**Cel zadania**:
Przedstaw wszystkie poniższe wiersze jako listę JSON złożoną z ciągów znaków, po jednym ciągu na każdą linię. Puste linie pomiń.

**Prezentowane dane**:
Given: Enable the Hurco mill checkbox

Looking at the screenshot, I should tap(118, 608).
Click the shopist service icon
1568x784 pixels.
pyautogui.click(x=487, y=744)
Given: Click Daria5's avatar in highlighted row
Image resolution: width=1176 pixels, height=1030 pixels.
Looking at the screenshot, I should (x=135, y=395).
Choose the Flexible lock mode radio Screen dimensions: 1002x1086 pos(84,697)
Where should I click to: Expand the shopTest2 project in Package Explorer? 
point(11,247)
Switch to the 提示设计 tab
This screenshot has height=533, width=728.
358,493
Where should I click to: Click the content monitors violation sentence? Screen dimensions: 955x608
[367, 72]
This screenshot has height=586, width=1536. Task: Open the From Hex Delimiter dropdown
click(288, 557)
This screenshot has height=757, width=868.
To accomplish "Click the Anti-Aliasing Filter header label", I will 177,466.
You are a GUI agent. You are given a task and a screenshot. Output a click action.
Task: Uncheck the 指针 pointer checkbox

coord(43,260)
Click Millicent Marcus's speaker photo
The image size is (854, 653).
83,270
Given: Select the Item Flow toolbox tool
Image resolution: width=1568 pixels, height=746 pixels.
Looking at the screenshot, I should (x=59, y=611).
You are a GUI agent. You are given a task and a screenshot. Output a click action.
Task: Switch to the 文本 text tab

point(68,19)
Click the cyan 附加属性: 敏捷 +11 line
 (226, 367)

**Wynik ćwiczenia**:
[
  "Given: Enable the Hurco mill checkbox",
  "Looking at the screenshot, I should tap(118, 608).",
  "Click the shopist service icon",
  "1568x784 pixels.",
  "pyautogui.click(x=487, y=744)",
  "Given: Click Daria5's avatar in highlighted row",
  "Image resolution: width=1176 pixels, height=1030 pixels.",
  "Looking at the screenshot, I should (x=135, y=395).",
  "Choose the Flexible lock mode radio Screen dimensions: 1002x1086 pos(84,697)",
  "Where should I click to: Expand the shopTest2 project in Package Explorer? ",
  "point(11,247)",
  "Switch to the 提示设计 tab",
  "This screenshot has height=533, width=728.",
  "358,493",
  "Where should I click to: Click the content monitors violation sentence? Screen dimensions: 955x608",
  "[367, 72]",
  "This screenshot has height=586, width=1536. Task: Open the From Hex Delimiter dropdown",
  "click(288, 557)",
  "This screenshot has height=757, width=868.",
  "To accomplish \"Click the Anti-Aliasing Filter header label\", I will 177,466.",
  "You are a GUI agent. You are given a task and a screenshot. Output a click action.",
  "Task: Uncheck the 指针 pointer checkbox",
  "coord(43,260)",
  "Click Millicent Marcus's speaker photo",
  "The image size is (854, 653).",
  "83,270",
  "Given: Select the Item Flow toolbox tool",
  "Image resolution: width=1568 pixels, height=746 pixels.",
  "Looking at the screenshot, I should (x=59, y=611).",
  "You are a GUI agent. You are given a task and a screenshot. Output a click action.",
  "Task: Switch to the 文本 text tab",
  "point(68,19)",
  "Click the cyan 附加属性: 敏捷 +11 line",
  " (226, 367)"
]